Saved entries
────────

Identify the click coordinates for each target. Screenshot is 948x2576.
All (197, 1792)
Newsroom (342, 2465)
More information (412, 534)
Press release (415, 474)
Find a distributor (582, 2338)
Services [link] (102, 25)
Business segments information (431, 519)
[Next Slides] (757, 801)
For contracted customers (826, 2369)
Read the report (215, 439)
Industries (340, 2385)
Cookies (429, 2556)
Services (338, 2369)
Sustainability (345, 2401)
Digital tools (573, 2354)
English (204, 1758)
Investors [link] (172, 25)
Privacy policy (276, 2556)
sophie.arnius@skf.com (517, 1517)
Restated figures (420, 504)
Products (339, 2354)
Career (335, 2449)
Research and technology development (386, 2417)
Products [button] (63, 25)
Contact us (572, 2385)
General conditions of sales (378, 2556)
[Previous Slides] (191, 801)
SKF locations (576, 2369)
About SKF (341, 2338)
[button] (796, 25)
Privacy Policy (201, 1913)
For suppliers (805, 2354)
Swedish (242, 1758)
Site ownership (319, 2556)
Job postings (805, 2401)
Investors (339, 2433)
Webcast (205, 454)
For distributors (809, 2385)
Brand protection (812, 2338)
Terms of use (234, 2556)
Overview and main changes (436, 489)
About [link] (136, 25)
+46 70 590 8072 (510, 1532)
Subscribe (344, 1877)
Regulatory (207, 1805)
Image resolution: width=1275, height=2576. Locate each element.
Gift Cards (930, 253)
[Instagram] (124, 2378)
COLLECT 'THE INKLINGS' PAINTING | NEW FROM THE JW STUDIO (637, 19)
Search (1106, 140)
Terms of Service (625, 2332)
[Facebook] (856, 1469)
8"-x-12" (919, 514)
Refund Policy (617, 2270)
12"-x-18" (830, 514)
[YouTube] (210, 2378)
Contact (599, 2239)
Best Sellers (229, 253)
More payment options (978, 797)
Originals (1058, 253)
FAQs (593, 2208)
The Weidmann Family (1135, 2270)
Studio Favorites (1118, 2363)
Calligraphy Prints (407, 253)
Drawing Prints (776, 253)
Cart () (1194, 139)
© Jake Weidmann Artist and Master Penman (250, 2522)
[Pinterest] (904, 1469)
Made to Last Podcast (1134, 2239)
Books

────────

Your instructions:
Please return exactly the lines from the one containing "Investors [link] (172, 25)" through the end of the entries above, adding no other line.

Task answer:
Investors [link] (172, 25)
Privacy policy (276, 2556)
sophie.arnius@skf.com (517, 1517)
Restated figures (420, 504)
Products (339, 2354)
Career (335, 2449)
Research and technology development (386, 2417)
Products [button] (63, 25)
Contact us (572, 2385)
General conditions of sales (378, 2556)
[Previous Slides] (191, 801)
SKF locations (576, 2369)
About SKF (341, 2338)
[button] (796, 25)
Privacy Policy (201, 1913)
For suppliers (805, 2354)
Swedish (242, 1758)
Site ownership (319, 2556)
Job postings (805, 2401)
Investors (339, 2433)
Webcast (205, 454)
For distributors (809, 2385)
Brand protection (812, 2338)
Terms of use (234, 2556)
Overview and main changes (436, 489)
About [link] (136, 25)
+46 70 590 8072 (510, 1532)
Subscribe (344, 1877)
Regulatory (207, 1805)
Image resolution: width=1275, height=2576. Locate each element.
Gift Cards (930, 253)
[Instagram] (124, 2378)
COLLECT 'THE INKLINGS' PAINTING | NEW FROM THE JW STUDIO (637, 19)
Search (1106, 140)
Terms of Service (625, 2332)
[Facebook] (856, 1469)
8"-x-12" (919, 514)
Refund Policy (617, 2270)
12"-x-18" (830, 514)
[YouTube] (210, 2378)
Contact (599, 2239)
Best Sellers (229, 253)
More payment options (978, 797)
Originals (1058, 253)
FAQs (593, 2208)
The Weidmann Family (1135, 2270)
Studio Favorites (1118, 2363)
Calligraphy Prints (407, 253)
Drawing Prints (776, 253)
Cart () (1194, 139)
© Jake Weidmann Artist and Master Penman (250, 2522)
[Pinterest] (904, 1469)
Made to Last Podcast (1134, 2239)
Books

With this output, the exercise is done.